EXERCISE » Here is the task for the records below: repeat exactly the lines from the one with "Task: Show 5Y performance data" to the one with "Screen dimensions: 1099x671", both included, and nothing else.

AVAILABLE DATA »
· · · · · · ·
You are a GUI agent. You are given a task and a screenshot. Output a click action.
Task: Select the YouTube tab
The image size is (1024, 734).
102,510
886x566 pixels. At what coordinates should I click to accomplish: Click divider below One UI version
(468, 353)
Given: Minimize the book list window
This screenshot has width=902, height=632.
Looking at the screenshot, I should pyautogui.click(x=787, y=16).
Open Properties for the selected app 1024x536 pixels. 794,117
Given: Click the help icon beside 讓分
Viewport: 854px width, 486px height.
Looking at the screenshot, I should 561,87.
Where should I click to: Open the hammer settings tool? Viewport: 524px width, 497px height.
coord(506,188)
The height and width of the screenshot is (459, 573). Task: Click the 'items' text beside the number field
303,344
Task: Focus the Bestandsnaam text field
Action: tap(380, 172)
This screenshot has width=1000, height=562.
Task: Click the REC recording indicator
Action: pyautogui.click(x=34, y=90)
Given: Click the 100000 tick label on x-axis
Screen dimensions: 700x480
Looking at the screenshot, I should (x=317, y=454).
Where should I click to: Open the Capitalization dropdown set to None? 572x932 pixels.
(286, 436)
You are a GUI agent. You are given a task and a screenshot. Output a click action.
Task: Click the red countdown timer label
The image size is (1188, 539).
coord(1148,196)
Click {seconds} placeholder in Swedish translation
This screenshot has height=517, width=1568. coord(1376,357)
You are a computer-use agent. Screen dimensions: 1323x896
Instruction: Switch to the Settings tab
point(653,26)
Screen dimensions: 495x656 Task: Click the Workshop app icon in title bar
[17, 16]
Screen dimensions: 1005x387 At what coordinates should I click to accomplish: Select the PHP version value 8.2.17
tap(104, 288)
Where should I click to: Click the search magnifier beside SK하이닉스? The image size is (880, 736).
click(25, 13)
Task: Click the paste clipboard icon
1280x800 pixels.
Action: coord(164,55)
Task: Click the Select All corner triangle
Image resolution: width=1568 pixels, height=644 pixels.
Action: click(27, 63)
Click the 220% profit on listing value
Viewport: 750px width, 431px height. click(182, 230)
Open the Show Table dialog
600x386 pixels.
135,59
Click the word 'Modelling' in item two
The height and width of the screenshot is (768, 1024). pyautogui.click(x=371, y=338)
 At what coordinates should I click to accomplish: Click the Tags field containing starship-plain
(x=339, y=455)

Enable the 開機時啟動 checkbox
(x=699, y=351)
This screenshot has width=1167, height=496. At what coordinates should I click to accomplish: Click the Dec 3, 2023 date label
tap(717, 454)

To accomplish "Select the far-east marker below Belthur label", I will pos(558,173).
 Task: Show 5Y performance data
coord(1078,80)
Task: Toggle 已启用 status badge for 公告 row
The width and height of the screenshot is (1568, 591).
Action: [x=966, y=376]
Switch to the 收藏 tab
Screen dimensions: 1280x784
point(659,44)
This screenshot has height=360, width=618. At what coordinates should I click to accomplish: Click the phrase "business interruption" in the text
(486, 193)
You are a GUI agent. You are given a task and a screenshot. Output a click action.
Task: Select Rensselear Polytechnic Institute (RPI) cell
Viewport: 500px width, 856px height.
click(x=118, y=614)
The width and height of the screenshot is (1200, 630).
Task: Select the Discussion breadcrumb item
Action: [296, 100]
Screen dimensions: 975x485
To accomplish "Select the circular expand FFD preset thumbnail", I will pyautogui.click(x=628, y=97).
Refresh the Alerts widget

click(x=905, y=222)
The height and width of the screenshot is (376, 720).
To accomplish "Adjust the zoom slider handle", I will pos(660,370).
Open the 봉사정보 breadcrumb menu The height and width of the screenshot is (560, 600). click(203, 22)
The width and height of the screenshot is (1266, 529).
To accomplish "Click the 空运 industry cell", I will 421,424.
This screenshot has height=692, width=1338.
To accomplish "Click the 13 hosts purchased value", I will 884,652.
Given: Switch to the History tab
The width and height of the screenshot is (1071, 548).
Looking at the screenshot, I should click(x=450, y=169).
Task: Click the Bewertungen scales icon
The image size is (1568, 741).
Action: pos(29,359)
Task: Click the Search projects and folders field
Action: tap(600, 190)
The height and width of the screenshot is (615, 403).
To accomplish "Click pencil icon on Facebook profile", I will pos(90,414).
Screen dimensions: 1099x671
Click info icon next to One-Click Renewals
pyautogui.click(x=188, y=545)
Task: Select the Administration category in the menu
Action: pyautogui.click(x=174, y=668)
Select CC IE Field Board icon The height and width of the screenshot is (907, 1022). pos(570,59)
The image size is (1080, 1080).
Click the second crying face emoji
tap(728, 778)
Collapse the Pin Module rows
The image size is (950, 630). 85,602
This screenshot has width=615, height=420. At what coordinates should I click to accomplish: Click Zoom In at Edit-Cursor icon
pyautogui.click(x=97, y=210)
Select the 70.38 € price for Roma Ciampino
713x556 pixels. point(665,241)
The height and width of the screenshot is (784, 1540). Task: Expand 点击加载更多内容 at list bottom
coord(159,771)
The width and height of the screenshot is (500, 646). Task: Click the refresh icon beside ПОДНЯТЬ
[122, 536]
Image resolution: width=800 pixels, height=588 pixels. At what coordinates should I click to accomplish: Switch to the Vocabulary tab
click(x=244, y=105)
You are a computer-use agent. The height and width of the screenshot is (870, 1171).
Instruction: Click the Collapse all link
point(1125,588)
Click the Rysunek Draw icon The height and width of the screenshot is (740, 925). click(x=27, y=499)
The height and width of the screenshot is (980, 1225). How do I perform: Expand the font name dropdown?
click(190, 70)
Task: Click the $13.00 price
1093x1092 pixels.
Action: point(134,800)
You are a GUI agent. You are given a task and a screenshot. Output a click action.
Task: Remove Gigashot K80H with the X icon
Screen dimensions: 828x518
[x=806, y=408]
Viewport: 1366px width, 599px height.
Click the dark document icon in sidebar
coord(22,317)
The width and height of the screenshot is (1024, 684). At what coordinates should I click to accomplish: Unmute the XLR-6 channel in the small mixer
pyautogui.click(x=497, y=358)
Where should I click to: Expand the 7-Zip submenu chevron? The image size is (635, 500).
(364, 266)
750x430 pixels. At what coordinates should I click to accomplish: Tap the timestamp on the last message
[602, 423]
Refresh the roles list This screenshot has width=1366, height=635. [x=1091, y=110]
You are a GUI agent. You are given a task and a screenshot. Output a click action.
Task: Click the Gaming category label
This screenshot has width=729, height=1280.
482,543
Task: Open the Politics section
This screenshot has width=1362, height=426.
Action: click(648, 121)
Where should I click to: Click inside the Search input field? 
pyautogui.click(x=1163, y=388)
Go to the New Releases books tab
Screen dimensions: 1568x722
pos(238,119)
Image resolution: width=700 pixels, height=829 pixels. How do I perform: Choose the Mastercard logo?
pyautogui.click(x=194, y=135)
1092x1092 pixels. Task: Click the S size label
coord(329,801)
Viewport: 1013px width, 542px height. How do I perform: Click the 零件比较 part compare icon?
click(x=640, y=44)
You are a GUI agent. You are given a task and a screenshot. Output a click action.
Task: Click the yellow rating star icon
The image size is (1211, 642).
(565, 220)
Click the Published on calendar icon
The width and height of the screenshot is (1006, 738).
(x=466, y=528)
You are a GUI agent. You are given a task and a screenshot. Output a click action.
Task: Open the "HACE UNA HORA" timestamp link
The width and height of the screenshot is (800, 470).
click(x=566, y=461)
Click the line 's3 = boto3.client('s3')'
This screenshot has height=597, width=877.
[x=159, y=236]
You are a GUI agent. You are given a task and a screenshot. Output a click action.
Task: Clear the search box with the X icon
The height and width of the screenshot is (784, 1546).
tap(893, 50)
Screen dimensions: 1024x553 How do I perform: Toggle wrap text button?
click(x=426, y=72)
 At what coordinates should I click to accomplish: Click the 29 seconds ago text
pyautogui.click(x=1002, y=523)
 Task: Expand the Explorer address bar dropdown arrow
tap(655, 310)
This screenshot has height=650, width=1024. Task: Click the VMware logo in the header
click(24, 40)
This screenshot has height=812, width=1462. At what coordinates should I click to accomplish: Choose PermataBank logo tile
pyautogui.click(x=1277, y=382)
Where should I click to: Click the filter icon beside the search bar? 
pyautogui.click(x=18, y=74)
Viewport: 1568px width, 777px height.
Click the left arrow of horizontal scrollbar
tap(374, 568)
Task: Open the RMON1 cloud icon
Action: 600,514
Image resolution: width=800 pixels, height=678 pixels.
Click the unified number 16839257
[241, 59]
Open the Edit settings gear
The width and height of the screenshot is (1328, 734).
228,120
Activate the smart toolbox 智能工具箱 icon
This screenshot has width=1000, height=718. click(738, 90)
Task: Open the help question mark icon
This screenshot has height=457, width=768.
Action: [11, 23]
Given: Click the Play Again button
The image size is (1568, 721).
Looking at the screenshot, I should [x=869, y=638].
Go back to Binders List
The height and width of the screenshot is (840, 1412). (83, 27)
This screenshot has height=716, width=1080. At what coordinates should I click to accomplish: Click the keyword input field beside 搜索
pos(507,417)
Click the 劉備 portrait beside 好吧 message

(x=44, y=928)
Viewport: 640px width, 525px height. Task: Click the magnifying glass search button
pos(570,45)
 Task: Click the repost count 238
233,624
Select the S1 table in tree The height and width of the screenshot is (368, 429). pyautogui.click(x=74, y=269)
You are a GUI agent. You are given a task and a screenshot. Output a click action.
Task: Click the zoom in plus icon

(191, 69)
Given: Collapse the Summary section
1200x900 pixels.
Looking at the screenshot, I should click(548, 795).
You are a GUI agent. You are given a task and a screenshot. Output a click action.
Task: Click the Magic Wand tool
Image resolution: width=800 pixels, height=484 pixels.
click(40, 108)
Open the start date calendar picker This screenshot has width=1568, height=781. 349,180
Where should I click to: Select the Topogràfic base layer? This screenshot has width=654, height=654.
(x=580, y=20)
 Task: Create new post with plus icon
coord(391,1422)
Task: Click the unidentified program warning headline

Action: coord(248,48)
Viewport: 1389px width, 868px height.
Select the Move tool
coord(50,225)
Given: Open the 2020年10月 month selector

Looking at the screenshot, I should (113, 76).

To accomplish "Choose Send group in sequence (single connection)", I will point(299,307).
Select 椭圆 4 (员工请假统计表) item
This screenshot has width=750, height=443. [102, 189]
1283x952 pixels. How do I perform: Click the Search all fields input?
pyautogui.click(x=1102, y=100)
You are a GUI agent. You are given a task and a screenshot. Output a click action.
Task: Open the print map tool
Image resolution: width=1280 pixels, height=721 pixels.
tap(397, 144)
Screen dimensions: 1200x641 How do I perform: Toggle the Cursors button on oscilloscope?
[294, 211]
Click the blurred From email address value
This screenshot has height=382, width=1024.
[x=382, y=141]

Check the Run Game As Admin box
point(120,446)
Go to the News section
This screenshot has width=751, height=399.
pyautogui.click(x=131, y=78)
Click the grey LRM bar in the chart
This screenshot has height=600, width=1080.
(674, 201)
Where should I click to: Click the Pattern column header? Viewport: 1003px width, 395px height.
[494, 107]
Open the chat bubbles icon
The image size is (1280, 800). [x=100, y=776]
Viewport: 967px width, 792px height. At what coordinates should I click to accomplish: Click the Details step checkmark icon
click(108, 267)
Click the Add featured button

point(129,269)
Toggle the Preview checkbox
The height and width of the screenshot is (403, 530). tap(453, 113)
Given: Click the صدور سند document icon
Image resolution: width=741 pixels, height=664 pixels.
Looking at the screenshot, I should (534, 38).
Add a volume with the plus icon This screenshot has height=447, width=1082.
· · · · · · ·
ANSWER BELOW »
 Task: Show 5Y performance data
coord(1078,80)
Task: Toggle 已启用 status badge for 公告 row
The width and height of the screenshot is (1568, 591).
Action: [x=966, y=376]
Switch to the 收藏 tab
Screen dimensions: 1280x784
point(659,44)
This screenshot has height=360, width=618. At what coordinates should I click to accomplish: Click the phrase "business interruption" in the text
(486, 193)
You are a GUI agent. You are given a task and a screenshot. Output a click action.
Task: Select Rensselear Polytechnic Institute (RPI) cell
Viewport: 500px width, 856px height.
click(x=118, y=614)
The width and height of the screenshot is (1200, 630).
Task: Select the Discussion breadcrumb item
Action: [296, 100]
Screen dimensions: 975x485
To accomplish "Select the circular expand FFD preset thumbnail", I will pyautogui.click(x=628, y=97).
Refresh the Alerts widget

click(x=905, y=222)
The height and width of the screenshot is (376, 720).
To accomplish "Adjust the zoom slider handle", I will pos(660,370).
Open the 봉사정보 breadcrumb menu The height and width of the screenshot is (560, 600). click(203, 22)
The width and height of the screenshot is (1266, 529).
To accomplish "Click the 空运 industry cell", I will 421,424.
This screenshot has height=692, width=1338.
To accomplish "Click the 13 hosts purchased value", I will 884,652.
Given: Switch to the History tab
The width and height of the screenshot is (1071, 548).
Looking at the screenshot, I should click(x=450, y=169).
Task: Click the Bewertungen scales icon
The image size is (1568, 741).
Action: pos(29,359)
Task: Click the Search projects and folders field
Action: tap(600, 190)
The height and width of the screenshot is (615, 403).
To accomplish "Click pencil icon on Facebook profile", I will pos(90,414).
Screen dimensions: 1099x671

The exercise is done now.